Primary health care is a whole-of-society approach to health and well-being centred on the needs and preferences of individuals, families and communities. It addresses the broader determinants of health and focuses on the comprehensive and interrelated aspects of physical, mental and social health and wellbeing.
The most basic package of essential health services and products needed to prevent disease, promote health, and manage illness. Primary health care typically covers about 80 percent of a person’s health needs during their lifetime.
Primary health care ensures people receive comprehensive care - ranging from promotion and prevention to treatment, rehabilitation and palliative care - as close as feasible to people’s everyday environment.

Stored items from a collection
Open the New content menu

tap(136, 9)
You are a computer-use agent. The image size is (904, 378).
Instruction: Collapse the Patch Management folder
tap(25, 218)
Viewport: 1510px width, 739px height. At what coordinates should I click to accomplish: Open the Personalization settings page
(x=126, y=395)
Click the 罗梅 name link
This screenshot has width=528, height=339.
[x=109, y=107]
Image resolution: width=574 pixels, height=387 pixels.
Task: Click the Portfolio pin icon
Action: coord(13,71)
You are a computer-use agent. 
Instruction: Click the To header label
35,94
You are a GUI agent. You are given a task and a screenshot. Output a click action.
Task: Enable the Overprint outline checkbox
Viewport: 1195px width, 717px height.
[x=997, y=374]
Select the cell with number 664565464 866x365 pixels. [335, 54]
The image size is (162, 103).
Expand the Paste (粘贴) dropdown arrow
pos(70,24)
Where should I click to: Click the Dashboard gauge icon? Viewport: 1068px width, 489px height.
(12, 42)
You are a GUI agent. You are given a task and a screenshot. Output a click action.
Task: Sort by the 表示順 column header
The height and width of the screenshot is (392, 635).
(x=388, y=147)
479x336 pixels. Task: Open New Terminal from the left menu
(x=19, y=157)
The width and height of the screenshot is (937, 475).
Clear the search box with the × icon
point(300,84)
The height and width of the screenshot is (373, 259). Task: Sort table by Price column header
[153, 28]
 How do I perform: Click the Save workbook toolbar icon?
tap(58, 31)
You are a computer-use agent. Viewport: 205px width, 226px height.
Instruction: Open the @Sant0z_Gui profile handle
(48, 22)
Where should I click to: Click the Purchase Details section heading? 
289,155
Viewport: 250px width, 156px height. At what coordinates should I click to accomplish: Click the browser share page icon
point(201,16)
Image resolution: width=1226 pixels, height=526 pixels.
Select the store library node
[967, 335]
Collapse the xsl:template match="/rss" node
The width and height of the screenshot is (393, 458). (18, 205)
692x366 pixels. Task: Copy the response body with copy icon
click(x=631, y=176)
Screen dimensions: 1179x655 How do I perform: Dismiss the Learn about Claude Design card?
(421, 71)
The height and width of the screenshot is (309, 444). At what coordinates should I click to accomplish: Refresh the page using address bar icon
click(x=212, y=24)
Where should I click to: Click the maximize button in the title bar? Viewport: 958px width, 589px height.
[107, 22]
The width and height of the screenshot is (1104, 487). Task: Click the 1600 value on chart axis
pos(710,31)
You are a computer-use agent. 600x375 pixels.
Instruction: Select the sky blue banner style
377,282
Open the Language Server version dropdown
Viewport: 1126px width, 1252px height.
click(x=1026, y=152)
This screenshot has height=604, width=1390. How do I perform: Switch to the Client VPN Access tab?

* [TASK LIST]:
a) From the primary health care text above, reproduce the part that opens with the words containing "The most basic" and closes with "people’s everyday environment.".
b) Please say whether each statement agrees with the primary health care text above, answering yes or no and quoting the deciding words of that text. (i) Primary health care typically covers about 80 percent of a person's health needs during their lifetime. (ii) Primary health care is centred on the needs of health care providers. (iii) The comprehensive care that primary health care ensures includes palliative care.

* [TASK-BY-TASK RESULTS]:
a)
The most basic package of essential health services and products needed to prevent disease, promote health, and manage illness. Primary health care typically covers about 80 percent of a person’s health needs during their lifetime.
Primary health care ensures people receive comprehensive care - ranging from promotion and prevention to treatment, rehabilitation and palliative care - as close as feasible to people’s everyday environment.

b)
(i) Yes: "Primary health care typically covers about 80 percent of a person’s health needs during their lifetime."
(ii) No: "centred on the needs and preferences of individuals, families and communities"
(iii) Yes: "ranging from promotion and prevention to treatment, rehabilitation and palliative care"